Dallas has a schizophrenic relationship with the Robert E. Lee statue in Oak Lawn. Like a couple going through a divorce, heartbreak, broken promises, and legal paperwork have marred the past few months between the two.

First, City Council members wanted to put a vote about the Confederate monuments on the agenda, but then South Dallas’ Casey Thomas, who is black, mysteriously removed his name from the request, like when that one friend removes his name from the group text, and it didn’t have enough signatories to get on the agenda. Eventually, West Dallas council member Omar Narvaez added his name, getting the item on the agenda.

Next, amidst a massive rally in support of removing the Confederate monuments, Mayor Rawlings, like “The Office’s” Angela and her party planning committeeappointed a task force to decide what to do with the statues, which meant that their removal could be delayed for months.

This week, after numerous speakers made their case at City Hall, the council voted 13 to 1 to remove the statue. Ricky Callahan in Pleasant Grove did not vote, and Sandy Greyson in Far North Dallas voted against their removal. Greyson said her constituents wanted to keep the statue, and Callahan said he wanted the removal to go to a public vote, and did not vote in protest. After the nearly unanimous vote, there were cranes and a media frenzy around the statues within hours, ready for them to come down.
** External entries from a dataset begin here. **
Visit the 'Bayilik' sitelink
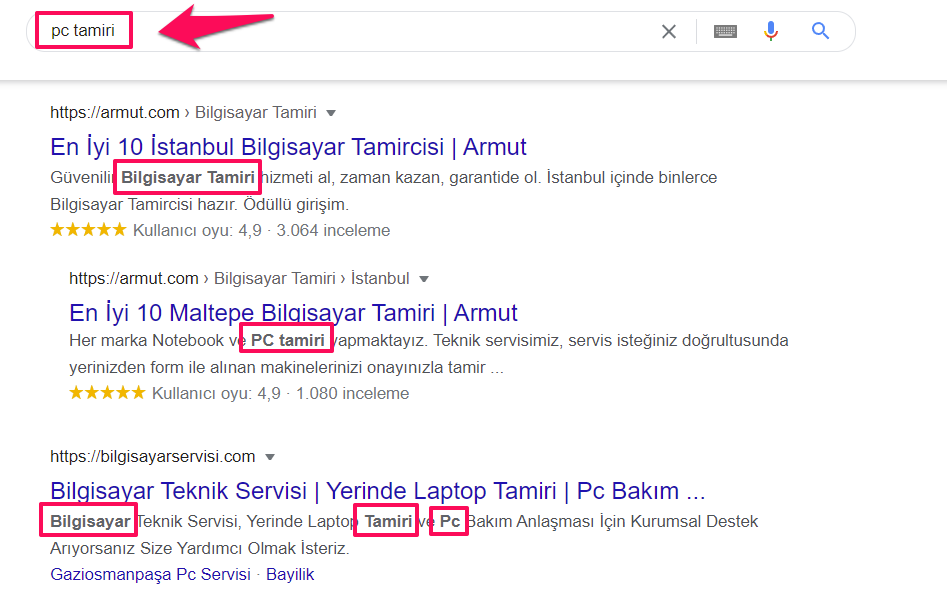947x610 pixels. (290, 574)
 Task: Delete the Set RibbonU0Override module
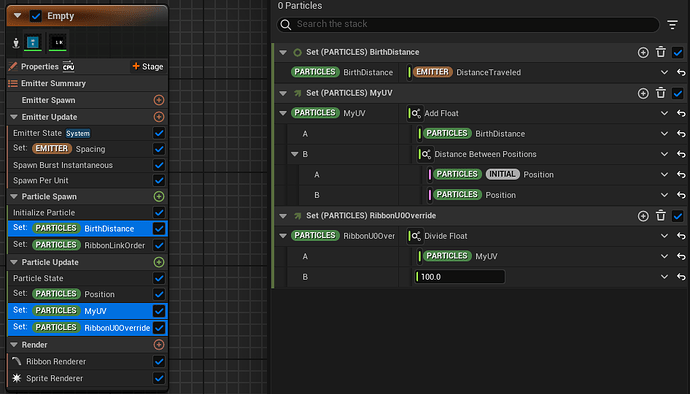point(661,216)
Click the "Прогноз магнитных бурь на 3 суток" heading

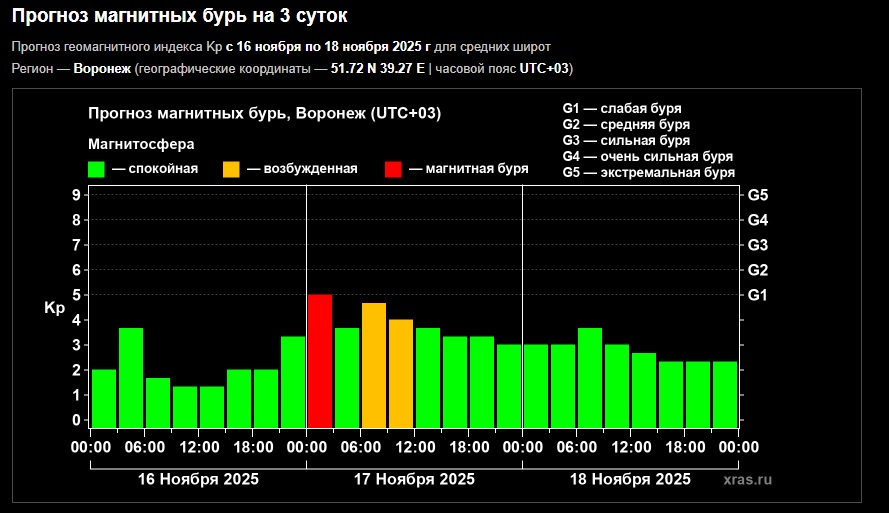181,17
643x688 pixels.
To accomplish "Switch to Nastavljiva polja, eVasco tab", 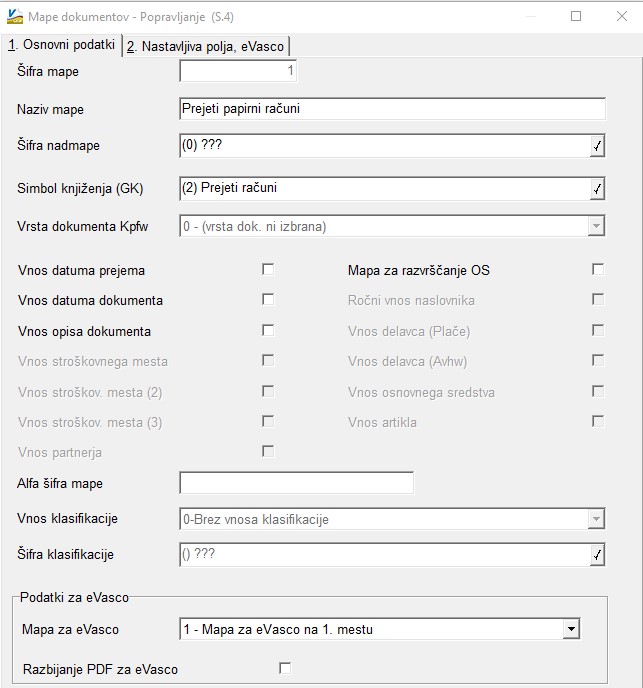I will (x=205, y=46).
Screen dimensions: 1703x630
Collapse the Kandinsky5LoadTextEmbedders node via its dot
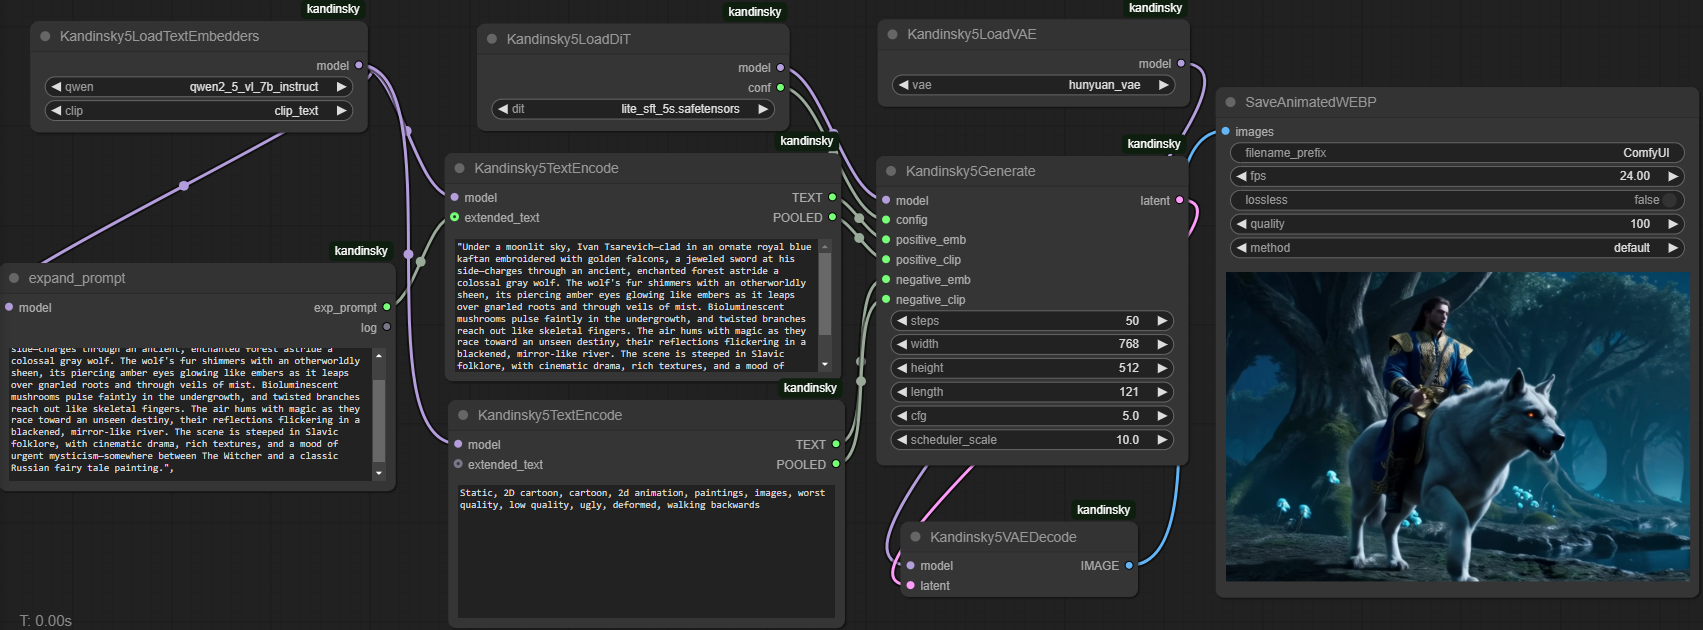[45, 36]
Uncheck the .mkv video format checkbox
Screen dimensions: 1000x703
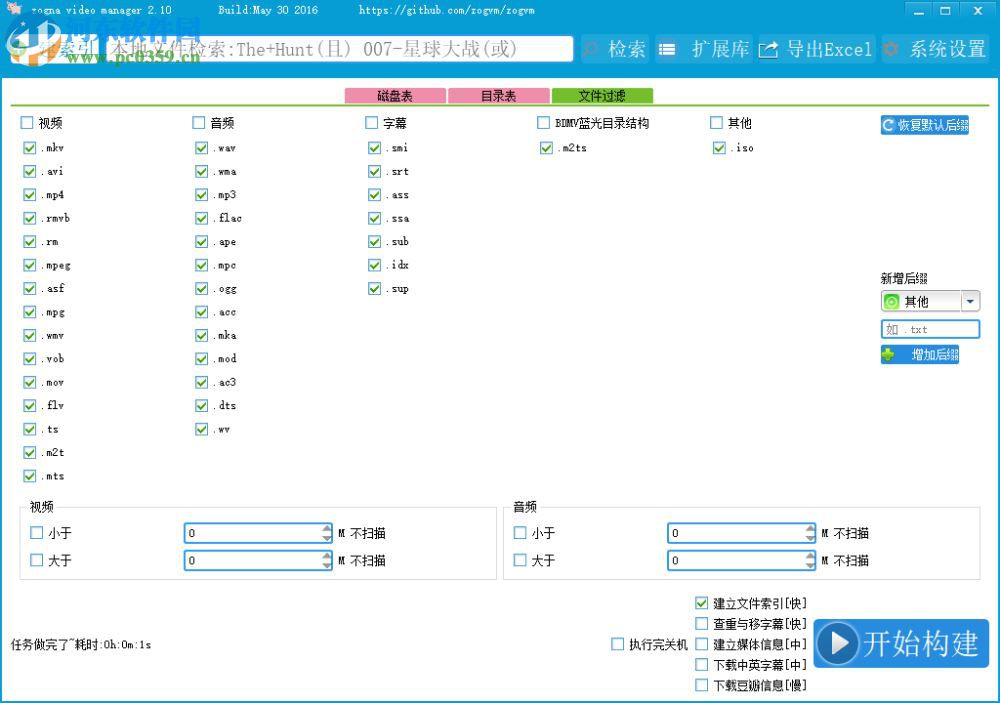(29, 147)
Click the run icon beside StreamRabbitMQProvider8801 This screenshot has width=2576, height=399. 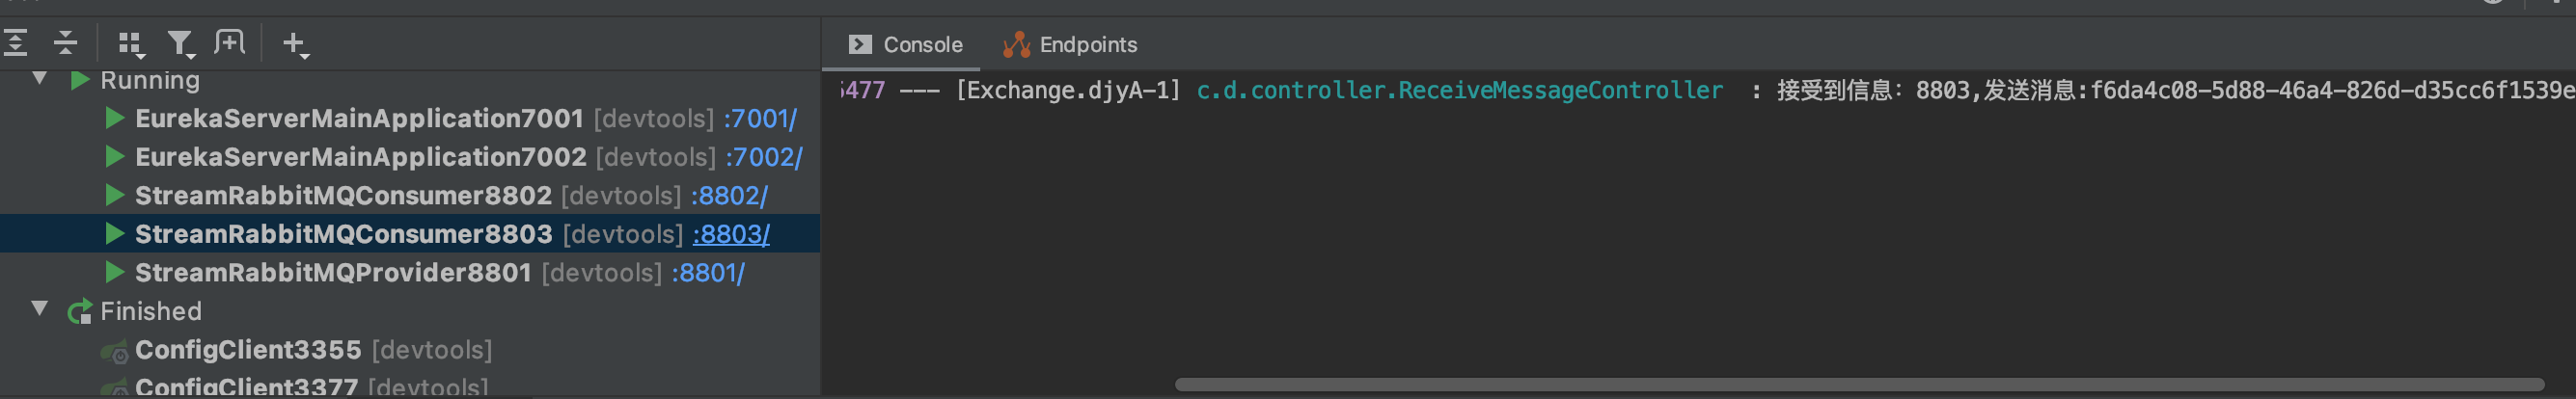point(115,272)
In a cinematic twist of faith, the removal was about 30 minutes away from being completed when U.S. District Judge Sydney Fitzwater awarded a temporary restraining order against the statue’s impending doom.

The lawyer who submitted the brief for the restraining order, Hiram Patterson,  works at Texas A&M and is a member of the Sons of Confederate Veterans, but the paperwork was prepared by a man named Kirk Lyons, a lawyer who is considered a white supremacist by the Southern Poverty Law Center. Lyons married the daughter of the second in command of the neo-Nazi organization, Aryan Nation (AN), and Richard Butler, an AN preacher, presided over his wedding. Lyons’ best man was Louis Beam, a former Ku Klux Klan leader who was an ambassador for AN. That’s about all you really need to know about him.

The federal complaint said that the council made an illegal vote and violated the First Amendment. “We’ve gone well beyond this hysteria about Confederate monuments. We’re the speed bump. If the American people don’t stand up to this night of the long knives on monuments, it won’t stop with Robert E. Lee,” Lyons said. The Night of Long Knives was a period in 1934 when the Nazi government executed German officials to consolidate Hitler’s power, so that is a telling reference.

The statue removal might have happened anyways, but just as a storyteller creates obstacles for his hero, Dallas wanted to further complicate the matter. The first crane was too short, and statue was unable to be easily cut from the base, and the delays allowed the injunction to halt its removal, at least temporarily.

Lawyers will argue today in Fitzwater’s court, which will determine if the city will move ahead with the removal or if the delay will continue.